Up to us collectively, though: that’s the catch. And the catch behind that one: each of us can only act individually. You can’t force collective will. I can look at American federal politics, say, (and its terrifying local manifestations), and conclude that the collective will is pushing my country in a direction I grieve to witness—and there’s nothing my vote or my “it’s complicated” style of understanding can do about that.

I’d be wrong, though, to conclude that I am powerless. Of course I don’t know what effect my actions will have. I may never know that. But they will have one, or more than one. So I can point them toward my values, and toward community—the collective—and place a little hope in that.

And that’s what The PenPal Project is about. It’s an open invitation to participate in the gift exchange, the deep and slow companionship, that is letter-writing.

It’s also an invitation to value art—mine, in this case, which is a stand-in for everyone’s—in a concrete and physical way.

Poets—you may know this—are rarely paid. If and when that pay does come, it isn’t a living wage. It isn’t even enough to support the time and money a poet spends writing and studying and submitting. I’ve made exactly $50 from my poetry this year—or rather, I will have made $50. That check will come when the poem it’s paying for is actually printed. I have literally no idea when that will be. Meantime, I’ve spent much more than $50 improving my craft and submitting my writing. And that’s not even to speak of the time I spend on the crafting itself.

It isn’t comfortable to lay open the utterly arbitrary relationships between wage and value. Unless it’s that bluff-and-hearty “do what you love and you’ll never work a day in your life!” nonsense. Which is nonsense. I love my craft. Partially because it is hard work. It takes energy, which I have a lot less of than I’d like, because I give 8 hours every weekday to paid work I neither love nor believe in. I do that because the present economic agreement in my country is an extreme profit-worshipping variant of capitalism. There’s no profit in poetry, so that agreement doesn’t value the work I love to do.

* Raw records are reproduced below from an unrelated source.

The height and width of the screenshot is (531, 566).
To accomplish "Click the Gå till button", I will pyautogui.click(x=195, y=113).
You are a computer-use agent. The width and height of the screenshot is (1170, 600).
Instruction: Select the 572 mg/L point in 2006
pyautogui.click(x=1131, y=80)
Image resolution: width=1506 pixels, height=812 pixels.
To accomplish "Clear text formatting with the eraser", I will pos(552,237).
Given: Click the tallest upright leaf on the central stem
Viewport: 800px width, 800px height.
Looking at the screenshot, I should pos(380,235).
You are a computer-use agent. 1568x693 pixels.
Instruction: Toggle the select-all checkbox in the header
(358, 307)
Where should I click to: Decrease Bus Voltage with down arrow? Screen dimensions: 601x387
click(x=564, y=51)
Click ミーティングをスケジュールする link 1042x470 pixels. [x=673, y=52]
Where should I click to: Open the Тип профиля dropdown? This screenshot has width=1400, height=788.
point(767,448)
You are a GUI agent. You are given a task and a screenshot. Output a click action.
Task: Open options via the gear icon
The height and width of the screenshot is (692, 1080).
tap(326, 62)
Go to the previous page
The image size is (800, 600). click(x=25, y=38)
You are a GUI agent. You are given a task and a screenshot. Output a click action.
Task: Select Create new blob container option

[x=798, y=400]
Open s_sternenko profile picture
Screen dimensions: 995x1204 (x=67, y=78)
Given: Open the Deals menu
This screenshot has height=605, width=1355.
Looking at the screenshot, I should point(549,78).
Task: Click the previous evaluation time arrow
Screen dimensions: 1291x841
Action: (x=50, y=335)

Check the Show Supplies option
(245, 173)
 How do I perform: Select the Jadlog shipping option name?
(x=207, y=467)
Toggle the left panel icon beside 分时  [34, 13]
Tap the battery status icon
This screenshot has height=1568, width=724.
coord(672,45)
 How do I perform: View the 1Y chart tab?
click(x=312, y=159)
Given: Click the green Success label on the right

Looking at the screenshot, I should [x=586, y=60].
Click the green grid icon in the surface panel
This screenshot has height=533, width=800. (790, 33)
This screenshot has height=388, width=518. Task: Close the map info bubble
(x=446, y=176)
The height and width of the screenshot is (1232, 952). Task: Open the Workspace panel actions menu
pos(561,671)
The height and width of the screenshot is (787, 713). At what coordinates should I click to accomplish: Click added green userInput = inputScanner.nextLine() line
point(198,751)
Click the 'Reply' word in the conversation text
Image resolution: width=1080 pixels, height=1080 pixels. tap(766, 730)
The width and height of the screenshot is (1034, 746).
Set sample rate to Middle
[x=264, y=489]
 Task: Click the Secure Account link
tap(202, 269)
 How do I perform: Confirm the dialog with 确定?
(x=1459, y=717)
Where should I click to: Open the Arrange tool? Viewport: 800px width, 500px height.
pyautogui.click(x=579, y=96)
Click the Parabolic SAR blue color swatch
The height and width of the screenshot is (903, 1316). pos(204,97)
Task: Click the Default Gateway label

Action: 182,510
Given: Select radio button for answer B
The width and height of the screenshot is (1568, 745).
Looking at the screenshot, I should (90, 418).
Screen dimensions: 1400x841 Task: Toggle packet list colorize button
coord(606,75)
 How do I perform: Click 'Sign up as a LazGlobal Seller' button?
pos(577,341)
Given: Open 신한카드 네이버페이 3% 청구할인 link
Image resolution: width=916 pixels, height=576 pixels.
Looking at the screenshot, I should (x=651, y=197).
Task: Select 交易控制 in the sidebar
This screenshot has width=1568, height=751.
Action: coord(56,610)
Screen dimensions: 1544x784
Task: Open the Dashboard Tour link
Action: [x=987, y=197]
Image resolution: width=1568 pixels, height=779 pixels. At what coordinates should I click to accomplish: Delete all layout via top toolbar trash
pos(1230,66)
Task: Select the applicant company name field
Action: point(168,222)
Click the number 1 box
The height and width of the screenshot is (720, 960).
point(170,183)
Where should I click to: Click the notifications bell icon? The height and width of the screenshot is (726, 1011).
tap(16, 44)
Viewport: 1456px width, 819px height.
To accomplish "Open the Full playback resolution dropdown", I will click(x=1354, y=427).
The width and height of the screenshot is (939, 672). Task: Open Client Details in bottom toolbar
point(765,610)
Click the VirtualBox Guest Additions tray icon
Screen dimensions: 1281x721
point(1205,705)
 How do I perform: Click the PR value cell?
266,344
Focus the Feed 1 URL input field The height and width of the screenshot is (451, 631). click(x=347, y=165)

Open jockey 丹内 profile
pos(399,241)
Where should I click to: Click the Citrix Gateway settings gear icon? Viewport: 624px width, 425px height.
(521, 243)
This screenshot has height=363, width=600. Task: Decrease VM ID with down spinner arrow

This isn’t a poor-me story. I’m not poor—which means I’m lucky. I am a full-time, committed artist who is rarely paid for that time or commitment. I am nothing like alone in this. What I’m describing is also called “being an artist” in the present system. But it doesn’t have to be like this. We, collectively, chose it. We can change it.

So that’s what else The PenPal Project is: a way to pay me. A way to demonstrate that my work—and by extension, artistic work in general—is valuable. It works like this:

1. Write me a letter!

2. Include literally any denomination to support my work.
Cash or check. Seriously, anything. $1 is great. $20 is great. Send USD or euros or pounds or whatever currency you use.

3. Receive a letter back, plus an original poem.
You will have sent me two gifts (a letter! some money!) and I will send you two in return: enclosed with the letter, an original, unpublished poem.


You can visit the permanent project page for details—like my P.O. Box, for example. I’d be grateful if you shared that page (or this wild and rambling essay, if they like those) with friends, family, and strangers who might be interested.

The PenPal Project is an experiment in two different aspects of community, and I hope it turns out to be as much fun as it sounds. We’re creating the future here together, and I’m glad to share it with you: online, and in slower, deeper time on the handwritten page.